Сказки ходят на кошачьих лапах, И от них смородиновый запах, И они по ночам воруют: Мальчиков, если плохо лежат, Девочек, если плохо лежат, Даже маленьких медвежат. Озоруют, ох, озоруют! А украденному — лес-малина, Мост Калинов, а за ним долина, И чего боишься, то будет. Бабушка таращится: съесть, Дерево цепляется: съесть, В темноте волчьих глаз не счесть, И никто-никто не разбудит! Бойся всласть, а хочешь — полетели Поскакать на облачной постели, Звёзды щекотать за усами: Звон червонный, жаркая медь! Обожжёшься — чур, не реветь: Там по небу ходит медведь, Ждёт потехи с гончими псами. А оттуда — всё, как на ладони: Замки, и дороги, и погони. Вот русалки машут, смеются. Эй вы там, за медной горой! Кто герой — выходи на бой! Чур, кто струсит — тому домой Навсегда-навсегда вернуться! И потом реви под одеялом, Вспоминай, как было — и не стало, Только запах, как после грома. Эй вы, звёзды и голоса! Вот я жмурю-жмурю глаза: Украдите меня назад! Всё равно убегу из дома!

«Тот ветер, как и смерть, приходит сверху...»

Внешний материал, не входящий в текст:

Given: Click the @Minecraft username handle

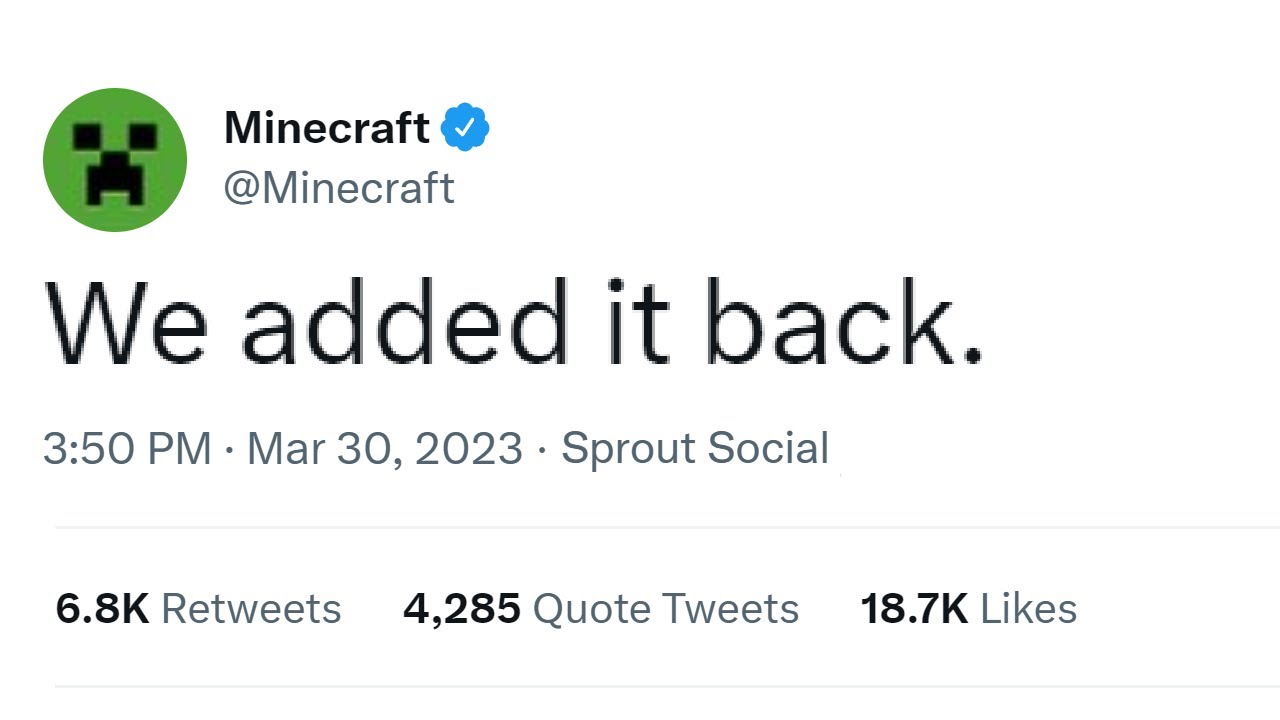Looking at the screenshot, I should pos(340,188).
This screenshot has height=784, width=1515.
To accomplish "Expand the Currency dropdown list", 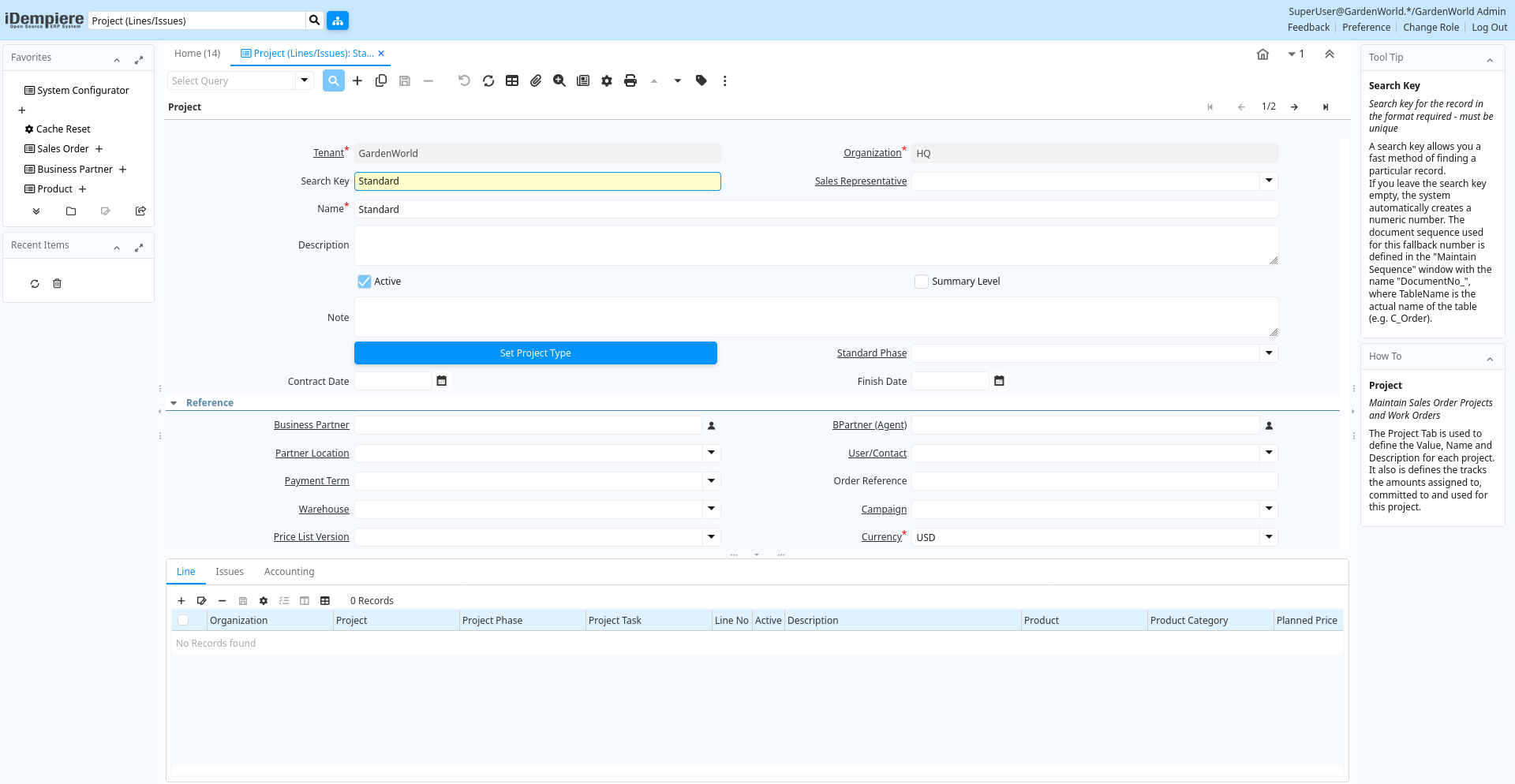I will (1269, 537).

Тот ветер, как и смерть, приходит сверху. Он городам ломает башни и гробницы. Он смахивает крошки самолётов С разодранных небесных скатертей. И вожаки кричат последнюю поверку, И отвечают им измученные птицы, Теряя одержимость перелёта, Уже с паденьем В сломанном хребте. Зачем нам знать, что этот ветер будет? Ведь мы не лезем с микрофонами к пророкам, Зато достигли мудрых философий И пластиковых банковских счетов. И вожаки людей успешно вышли в люди, И суррогаты апельсинового сока И чашки обезвреженного кофе Нас ждут в любом Из аэропортов. Неважно, где. А важно, что под крышей. Ещё желателен хороший курс валюты. В любое место выдаются визы, В любом отеле мягкая кровать. И если птицы закричат, мы не услышим. Лишь иногда бывает зябко почему-то. И мы тогда включаем телевизор И смотрим жутик, Чтоб спокойней спать.